Courses set in bold are taught in the current semester, 2022/2023 spring.
AN22008BA; AN28004BA; AN3202OMA
Modern British Literature and Culture 1
The purpose of this seminar is to introduce students to some aspects of 20th- and 21st-century British literature and culture. Since the fundamental cultural institutions are dealt with in a following course in the second term, besides discussing classic literary and filmic texts from a cultural studies point of view, the course will focus on investigating issues like Englishness, colonisation, gender, the impact of the two world wars, the mid-war period and the 1950s in culture.
AN22009BA/AN5200OMA
Modern British Literature and Culture 2
The purpose of this seminar course is to introduce students to some aspects and features of 20th-century British literature and culture. Since the fundamental cultural institutions are dealt with in a previous course, in the second term, besides discussing classic twentieth-century literary texts from a cultural studies point of view, the course will focus on investigating issues like the 60s, Thatcherism and the 1980s, postmodernism, multiculturalism, and heritage culture.
AN10000BA
Essay Writing and Research
Primarily the course aims at assisting students with research methodology and improving on writing skills with special focus on academic writing i. e. the production of essays and/or research papers. Students will get acquainted with the basic research skills such as the efficient utilisation of library facilities, search engines, electronic databases, error-free employment of the MLA style. The seminar also targets at getting students familiar and secure with the employment of the appropriate structure of an essay: how to formulate your thesis statement, the coherence of argumentation, the proper manner of citing your primary and secondary sources, how to integrate quotes into the body of your text, the essence of a good conclusion, and finally the common (thematic and stylistic) blunders one should avoid.
AN32005BA
Reading and Playing Video Games (together with dr. Zsófia Orosz-Réti)

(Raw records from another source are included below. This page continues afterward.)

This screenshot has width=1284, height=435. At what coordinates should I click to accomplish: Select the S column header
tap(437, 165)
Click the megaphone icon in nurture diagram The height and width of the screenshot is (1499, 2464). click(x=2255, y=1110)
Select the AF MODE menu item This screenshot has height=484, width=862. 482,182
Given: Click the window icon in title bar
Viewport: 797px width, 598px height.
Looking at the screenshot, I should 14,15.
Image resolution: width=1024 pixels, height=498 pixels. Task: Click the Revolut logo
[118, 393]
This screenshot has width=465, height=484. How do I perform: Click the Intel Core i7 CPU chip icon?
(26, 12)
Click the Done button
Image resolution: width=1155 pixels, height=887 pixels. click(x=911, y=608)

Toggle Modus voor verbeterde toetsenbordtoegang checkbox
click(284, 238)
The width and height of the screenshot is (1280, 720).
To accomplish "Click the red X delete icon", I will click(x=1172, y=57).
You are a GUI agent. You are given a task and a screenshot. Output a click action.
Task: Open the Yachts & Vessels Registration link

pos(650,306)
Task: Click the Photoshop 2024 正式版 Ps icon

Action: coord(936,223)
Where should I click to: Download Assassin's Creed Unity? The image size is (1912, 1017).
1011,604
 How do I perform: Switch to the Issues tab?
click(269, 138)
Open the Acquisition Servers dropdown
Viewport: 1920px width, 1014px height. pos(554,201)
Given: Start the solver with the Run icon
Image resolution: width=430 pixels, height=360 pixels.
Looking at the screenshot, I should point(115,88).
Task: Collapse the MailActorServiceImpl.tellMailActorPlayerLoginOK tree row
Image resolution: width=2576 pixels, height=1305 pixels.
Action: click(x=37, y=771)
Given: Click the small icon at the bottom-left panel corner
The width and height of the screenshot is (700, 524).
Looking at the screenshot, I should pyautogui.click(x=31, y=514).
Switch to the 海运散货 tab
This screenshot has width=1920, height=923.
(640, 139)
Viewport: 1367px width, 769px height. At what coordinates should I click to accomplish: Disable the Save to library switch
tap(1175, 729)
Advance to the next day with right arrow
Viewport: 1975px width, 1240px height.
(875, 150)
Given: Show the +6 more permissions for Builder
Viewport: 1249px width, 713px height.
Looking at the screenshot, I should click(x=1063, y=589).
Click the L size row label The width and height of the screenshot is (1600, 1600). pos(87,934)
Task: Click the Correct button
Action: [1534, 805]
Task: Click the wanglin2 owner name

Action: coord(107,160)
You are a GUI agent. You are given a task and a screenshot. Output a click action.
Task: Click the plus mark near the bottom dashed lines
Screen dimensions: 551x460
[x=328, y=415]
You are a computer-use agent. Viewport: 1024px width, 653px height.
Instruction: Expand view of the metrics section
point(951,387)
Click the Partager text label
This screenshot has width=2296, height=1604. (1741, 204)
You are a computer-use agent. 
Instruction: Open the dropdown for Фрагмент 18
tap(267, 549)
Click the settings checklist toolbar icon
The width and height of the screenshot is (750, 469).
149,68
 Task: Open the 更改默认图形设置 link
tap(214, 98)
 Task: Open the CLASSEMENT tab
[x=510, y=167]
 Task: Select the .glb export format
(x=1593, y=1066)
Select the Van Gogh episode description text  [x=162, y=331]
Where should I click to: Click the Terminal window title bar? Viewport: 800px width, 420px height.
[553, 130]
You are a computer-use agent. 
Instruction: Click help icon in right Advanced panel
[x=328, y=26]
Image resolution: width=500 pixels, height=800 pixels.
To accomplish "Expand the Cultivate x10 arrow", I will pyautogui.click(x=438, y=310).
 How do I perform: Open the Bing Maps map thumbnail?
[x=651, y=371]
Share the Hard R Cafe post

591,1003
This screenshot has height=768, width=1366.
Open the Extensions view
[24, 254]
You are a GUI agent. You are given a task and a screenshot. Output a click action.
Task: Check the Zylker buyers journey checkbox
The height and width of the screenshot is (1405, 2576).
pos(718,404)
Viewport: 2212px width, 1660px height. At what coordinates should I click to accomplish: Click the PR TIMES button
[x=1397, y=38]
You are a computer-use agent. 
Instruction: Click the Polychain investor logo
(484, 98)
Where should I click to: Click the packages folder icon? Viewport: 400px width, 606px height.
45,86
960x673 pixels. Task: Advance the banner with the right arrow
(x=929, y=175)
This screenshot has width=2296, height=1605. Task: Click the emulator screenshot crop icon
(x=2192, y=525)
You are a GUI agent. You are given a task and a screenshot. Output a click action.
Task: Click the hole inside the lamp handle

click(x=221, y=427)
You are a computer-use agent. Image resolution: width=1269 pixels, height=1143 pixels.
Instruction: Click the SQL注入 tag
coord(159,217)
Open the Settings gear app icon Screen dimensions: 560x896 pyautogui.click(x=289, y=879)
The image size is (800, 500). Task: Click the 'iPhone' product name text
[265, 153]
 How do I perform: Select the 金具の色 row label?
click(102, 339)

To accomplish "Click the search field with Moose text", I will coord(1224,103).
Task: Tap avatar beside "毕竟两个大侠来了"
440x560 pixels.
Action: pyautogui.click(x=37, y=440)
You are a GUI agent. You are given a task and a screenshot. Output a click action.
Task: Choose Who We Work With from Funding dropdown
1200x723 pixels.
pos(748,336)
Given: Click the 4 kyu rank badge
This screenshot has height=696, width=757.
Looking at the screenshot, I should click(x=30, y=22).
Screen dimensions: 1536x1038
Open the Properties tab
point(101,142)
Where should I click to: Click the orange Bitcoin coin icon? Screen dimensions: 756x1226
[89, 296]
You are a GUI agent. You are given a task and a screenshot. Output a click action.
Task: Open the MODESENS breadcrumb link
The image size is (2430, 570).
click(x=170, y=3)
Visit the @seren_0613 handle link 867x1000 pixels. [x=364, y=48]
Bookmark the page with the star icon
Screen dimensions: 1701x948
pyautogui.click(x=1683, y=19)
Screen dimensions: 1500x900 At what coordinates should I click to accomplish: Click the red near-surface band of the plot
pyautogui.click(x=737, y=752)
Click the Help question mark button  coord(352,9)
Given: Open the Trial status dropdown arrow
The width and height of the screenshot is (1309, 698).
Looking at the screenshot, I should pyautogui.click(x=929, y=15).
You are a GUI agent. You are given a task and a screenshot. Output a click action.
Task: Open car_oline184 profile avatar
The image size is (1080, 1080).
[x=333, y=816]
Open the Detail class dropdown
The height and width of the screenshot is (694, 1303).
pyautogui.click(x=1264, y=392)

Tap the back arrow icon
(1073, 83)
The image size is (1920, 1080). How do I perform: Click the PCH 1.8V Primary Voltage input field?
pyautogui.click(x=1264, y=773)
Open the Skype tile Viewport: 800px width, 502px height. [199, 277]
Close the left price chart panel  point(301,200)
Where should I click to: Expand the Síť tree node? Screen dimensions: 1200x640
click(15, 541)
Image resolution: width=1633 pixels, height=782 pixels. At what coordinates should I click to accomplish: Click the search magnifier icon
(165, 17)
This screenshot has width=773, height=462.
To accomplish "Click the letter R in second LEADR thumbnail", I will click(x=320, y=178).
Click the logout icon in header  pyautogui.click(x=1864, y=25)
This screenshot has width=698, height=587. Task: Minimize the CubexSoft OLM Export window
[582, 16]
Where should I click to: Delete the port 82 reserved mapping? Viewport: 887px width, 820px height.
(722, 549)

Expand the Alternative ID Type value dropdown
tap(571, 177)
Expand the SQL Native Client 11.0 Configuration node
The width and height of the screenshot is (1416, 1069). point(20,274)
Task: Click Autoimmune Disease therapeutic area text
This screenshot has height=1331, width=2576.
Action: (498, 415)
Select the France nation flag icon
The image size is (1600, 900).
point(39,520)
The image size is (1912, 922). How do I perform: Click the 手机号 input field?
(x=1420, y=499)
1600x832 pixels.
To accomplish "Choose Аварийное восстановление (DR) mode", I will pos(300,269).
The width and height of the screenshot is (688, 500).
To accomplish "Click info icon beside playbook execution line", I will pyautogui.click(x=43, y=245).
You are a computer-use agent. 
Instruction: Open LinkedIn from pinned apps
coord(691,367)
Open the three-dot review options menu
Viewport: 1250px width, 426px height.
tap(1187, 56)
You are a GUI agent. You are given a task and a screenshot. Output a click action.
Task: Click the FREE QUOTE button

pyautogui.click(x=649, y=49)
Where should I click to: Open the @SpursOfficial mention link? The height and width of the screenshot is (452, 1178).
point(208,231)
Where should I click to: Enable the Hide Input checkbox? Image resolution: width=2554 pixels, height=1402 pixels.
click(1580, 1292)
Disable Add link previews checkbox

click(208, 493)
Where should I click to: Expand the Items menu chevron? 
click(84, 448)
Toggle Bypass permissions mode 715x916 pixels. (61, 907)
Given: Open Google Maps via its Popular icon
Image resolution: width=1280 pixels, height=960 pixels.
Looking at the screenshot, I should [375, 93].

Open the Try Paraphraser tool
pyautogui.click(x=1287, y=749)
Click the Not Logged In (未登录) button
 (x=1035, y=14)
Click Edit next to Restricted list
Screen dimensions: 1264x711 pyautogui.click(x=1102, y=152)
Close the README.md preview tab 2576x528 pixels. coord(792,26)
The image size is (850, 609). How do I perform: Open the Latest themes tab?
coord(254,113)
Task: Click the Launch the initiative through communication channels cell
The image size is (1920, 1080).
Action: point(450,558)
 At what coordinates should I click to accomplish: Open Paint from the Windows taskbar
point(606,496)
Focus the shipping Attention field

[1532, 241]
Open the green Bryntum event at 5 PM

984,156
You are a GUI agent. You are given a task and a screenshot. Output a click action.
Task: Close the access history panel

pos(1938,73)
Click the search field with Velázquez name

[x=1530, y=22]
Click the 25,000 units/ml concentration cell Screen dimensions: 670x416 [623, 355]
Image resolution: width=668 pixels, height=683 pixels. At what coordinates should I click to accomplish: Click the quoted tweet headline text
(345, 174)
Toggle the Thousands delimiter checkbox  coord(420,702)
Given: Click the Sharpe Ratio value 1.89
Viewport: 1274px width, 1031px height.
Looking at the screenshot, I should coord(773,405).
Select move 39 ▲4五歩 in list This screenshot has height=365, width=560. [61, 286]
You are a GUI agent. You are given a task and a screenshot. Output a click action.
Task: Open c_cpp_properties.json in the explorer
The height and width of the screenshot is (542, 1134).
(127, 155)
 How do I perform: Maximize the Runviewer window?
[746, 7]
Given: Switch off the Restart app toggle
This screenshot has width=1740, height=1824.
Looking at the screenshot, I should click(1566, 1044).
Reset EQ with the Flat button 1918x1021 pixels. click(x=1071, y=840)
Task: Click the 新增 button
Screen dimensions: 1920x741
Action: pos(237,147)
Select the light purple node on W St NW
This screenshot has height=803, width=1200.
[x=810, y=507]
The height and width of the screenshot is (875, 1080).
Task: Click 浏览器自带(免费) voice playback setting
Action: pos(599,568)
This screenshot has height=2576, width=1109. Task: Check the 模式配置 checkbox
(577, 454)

The course is intended as a theoretical and practical introduction to the analysis of video games from a cultural studies perspective. Its objectives are threefold. First, it aims to make students acquainted with the vocabulary, methodology, theoretical foundations and primary research foci of ludology and game studies. Second, by exploring the intersections between old and new media – films and video games, non-linear texts and interactive films –, it intends to position the medium of video games within the broader field of cultural production, outlining its possible links to other media. Third, through the “close reading” of a few selected video games, the course seeks to demonstrate how the analysis of video games may contribute to and may be pursued within the broader field of cultural studies. By the end of the course, students should be in possession of a solid theoretical toolkit to think critically about video games within the field of cultural studies.
AN10003BA, AN18003BA, AN1002OMA
Skills Development: Writing and Composition
This course introduces the student to the skills and formats of academic writing in English, leading to the types of writing expected of university students. Students practice a variety of writing formats primarily in exposition, argumentation, and critical analysis, including the following 3 pieces of writing: descriptive, comparative and argumentative essays.The second part of the course will cover research skills and writing supported by research, as well as documentation and the MLA format. Students will practice techniques of invention, organization, and revision, and will undertake such composing activities as topic selection and development, audience analysis, organization and development of ideas in short essays, grammar, spelling, and mechanics in writing. The coursework relies heavily on cooperation between students, therefore peer-review will be required and its quality will also be assessed.
AN20112BA
Poetry in Translation
This course is designed to develop students’ skills in discussing, analyzing, and assessing the quality of poems in translation. These include 1. identifying genre and form; 2. metrical analysis; 3. stylistic analysis (identifying register and vocabulary); 4. identifying grammatical structures; 5. comparing different translations of the same poem; 6. comparing translations with the translator’s own poetry. Apart from discussing English and American poetry in Hungarian translation and Hungarian poetry in English translation, the course will also cover some critical texts about the general questions of translating poetry, such as the translatability of poetry, the techniques of bridging the gap between the source language and the target language, the difference between literary translation and calque, and translation as a part of culture. The language of the course is partly English, partly Hungarian.